Thursday, April 22, 2010

A Systematic Approach to Ministry, April 17, 2010

This review is from: Pastoral theology;: A handbook of scriptural principles written especially for pastors of the Lutheran church, (Hardcover)

I inherited this book upon ordination. It was one of the first books I read upon becoming a pastor, and one that can be read over and over again. Since Concordia Publishing House has started to "reprint on demand" this book should still be available through them, and possibly also through Amazon.com in the near future.
It is full of sage advice for the pastor. And a young pastor does well to look to older pastors who have had some success in the ministry for council, even if that success is nothing more than being able to stay in the saddle to the finish line. There is a lot to be said for that alone, as the washout and burnout rate for pastors can be quite high. Fritz, managed to influence generations of successful pastors, and is still doing so today.
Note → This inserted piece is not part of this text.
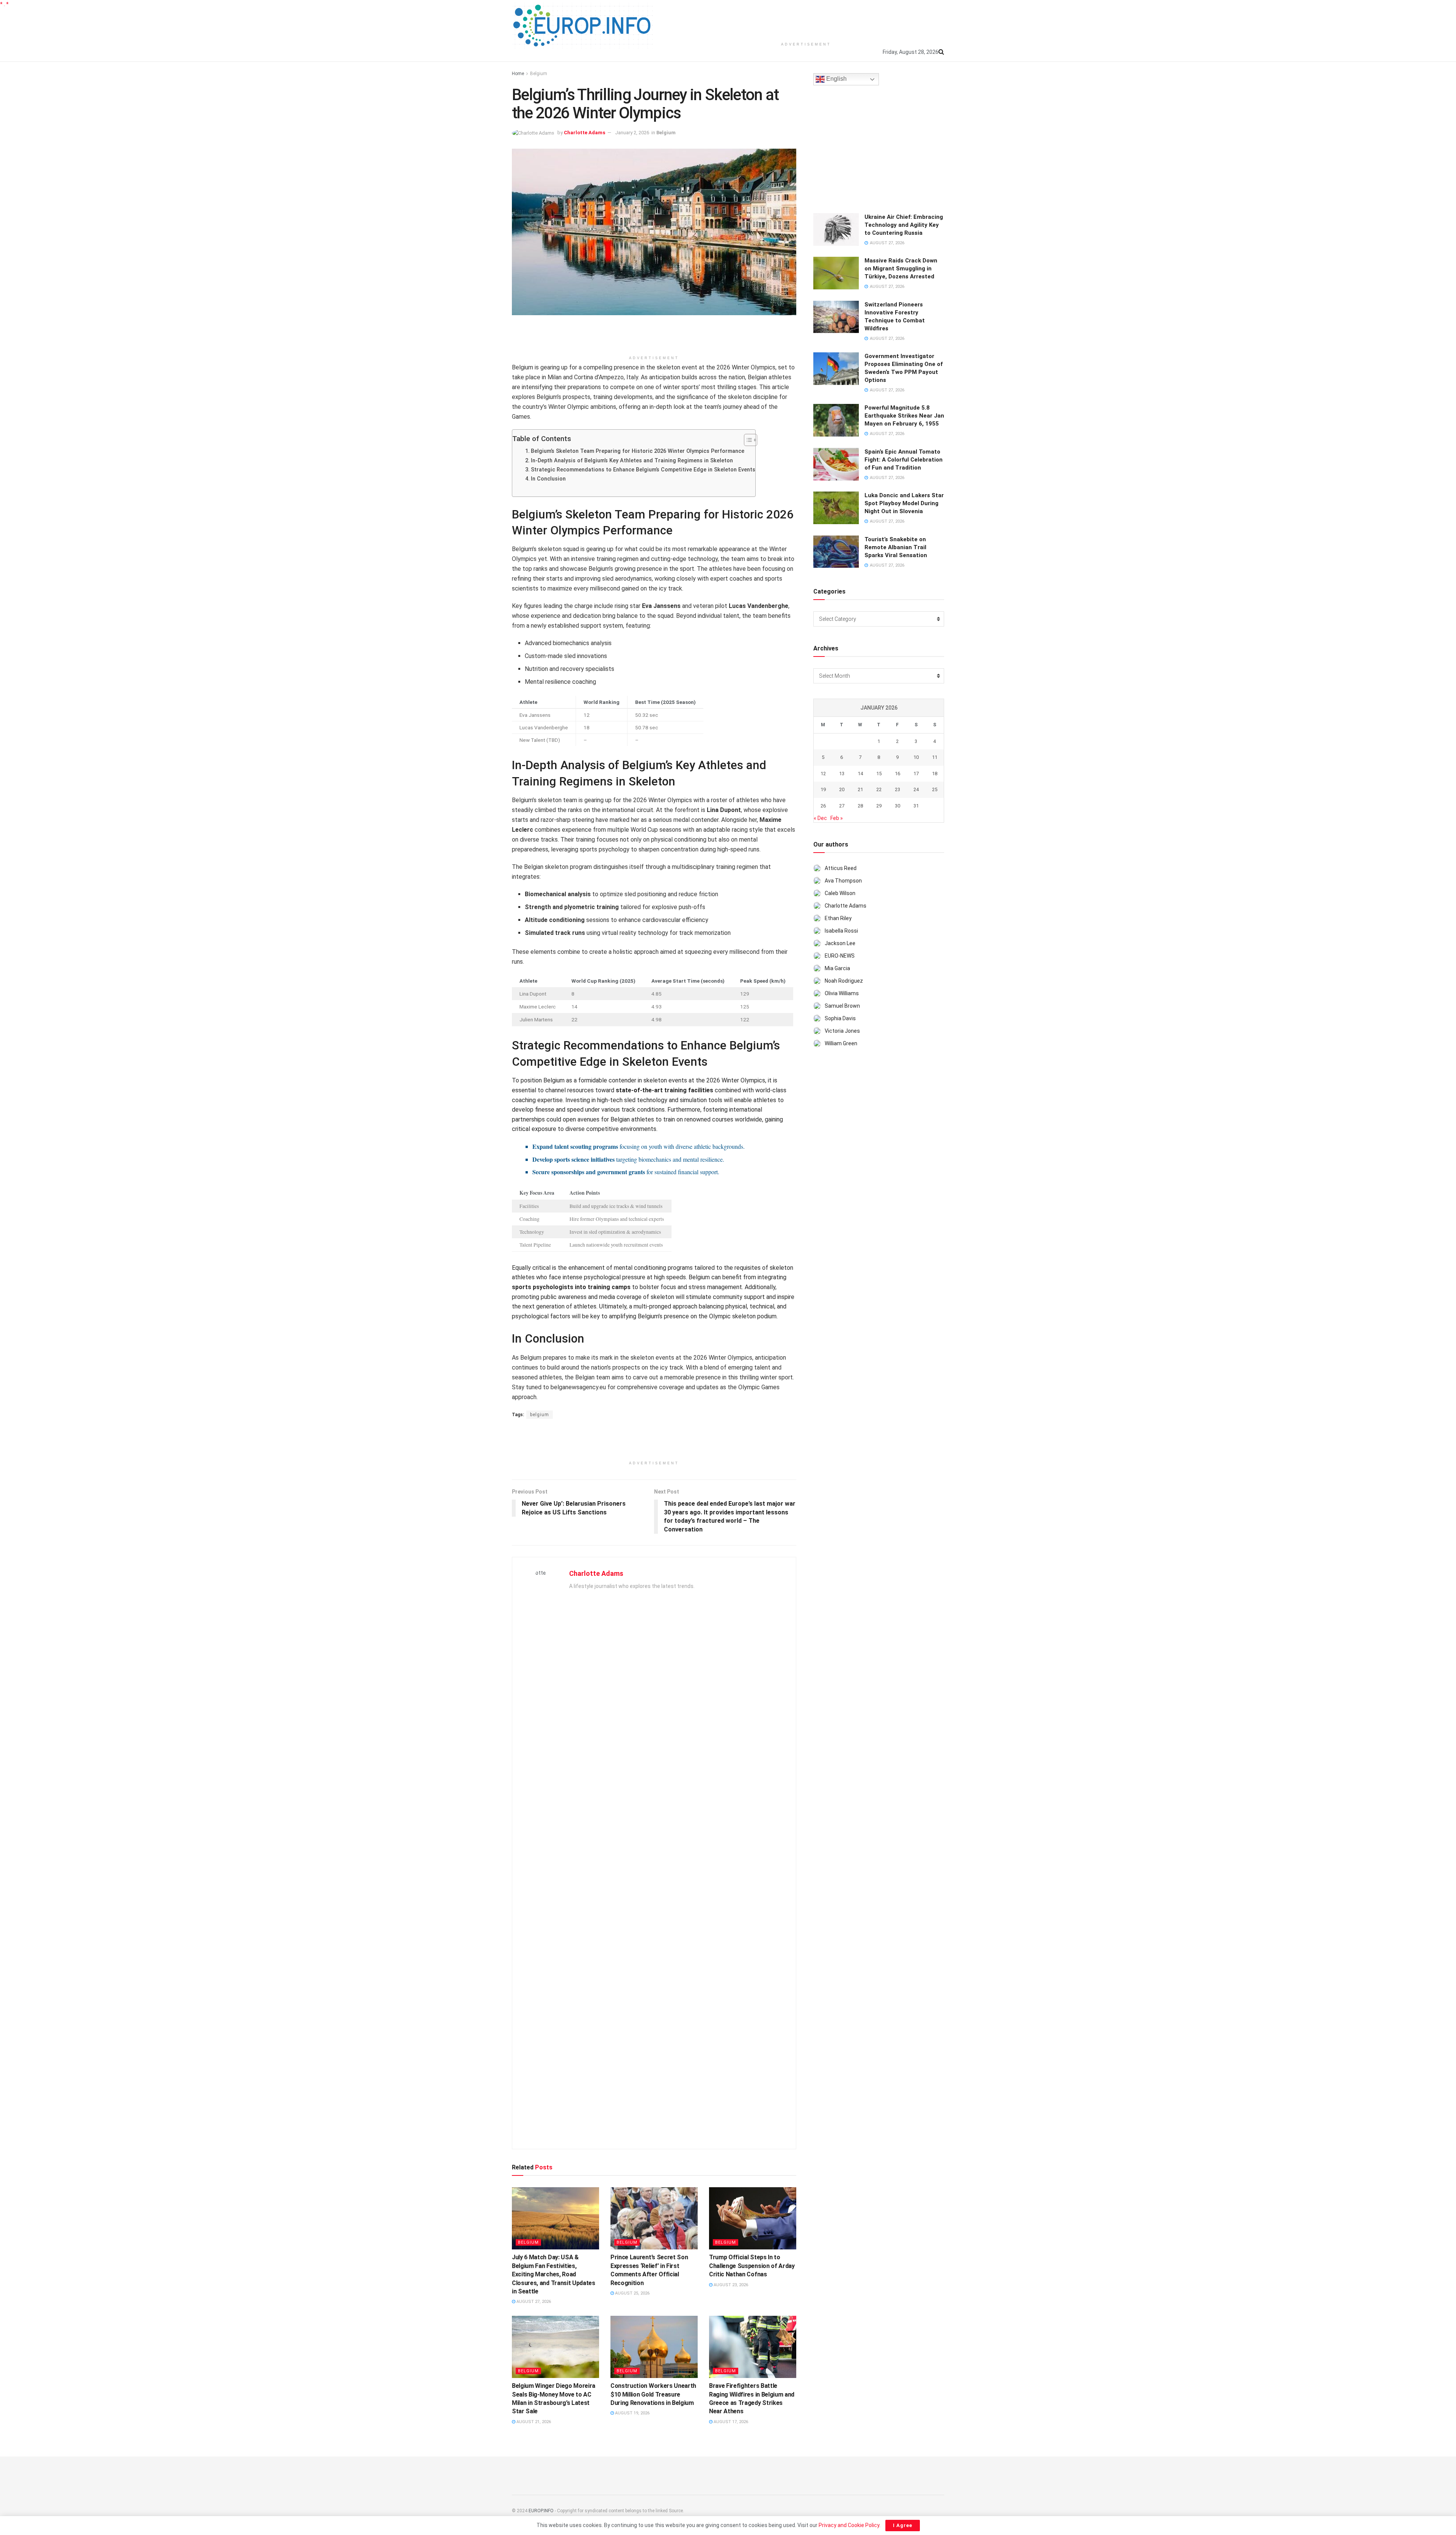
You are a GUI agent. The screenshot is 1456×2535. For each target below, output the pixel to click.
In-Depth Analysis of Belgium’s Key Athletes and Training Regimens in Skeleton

Recently I even heard President Bugbee of the Lutheran Church in Canada reference Fritz as a mainstay in pastoral formation, a book that has helped him immensely, and we could use more pastors like Bugbee.
Here is but just a fraction of some of the great stuff he has to say: "Since ministry is the only profession in which a man can use, either directly or indirectly, all knowledge which he has acquired, and since, ceteris paribus, the minister with the best intellectual equipment can do the most effective work, it ought not to be a question with what little knowledge a pastor can get along, but rather how much he can acquire, The Church needs and educated ministry. There is no conflict between religion and real learning, or science. The Church rather cultivates true scientific learning and uses it, not to convert the sinner-- that only the Gospel can do-- but to bring the Gospel to all kinds and classes and types of men.
The intellectual fitness of a pastor must be acquired by special training (college and theological seminary) ; but the mainspring for such intellectual fitness must be his own personal Christianity, derived from, and sustained by, diligent study of the word of God."
It may also be nice if synods as a whole would return to such sentiments, as well as pastors.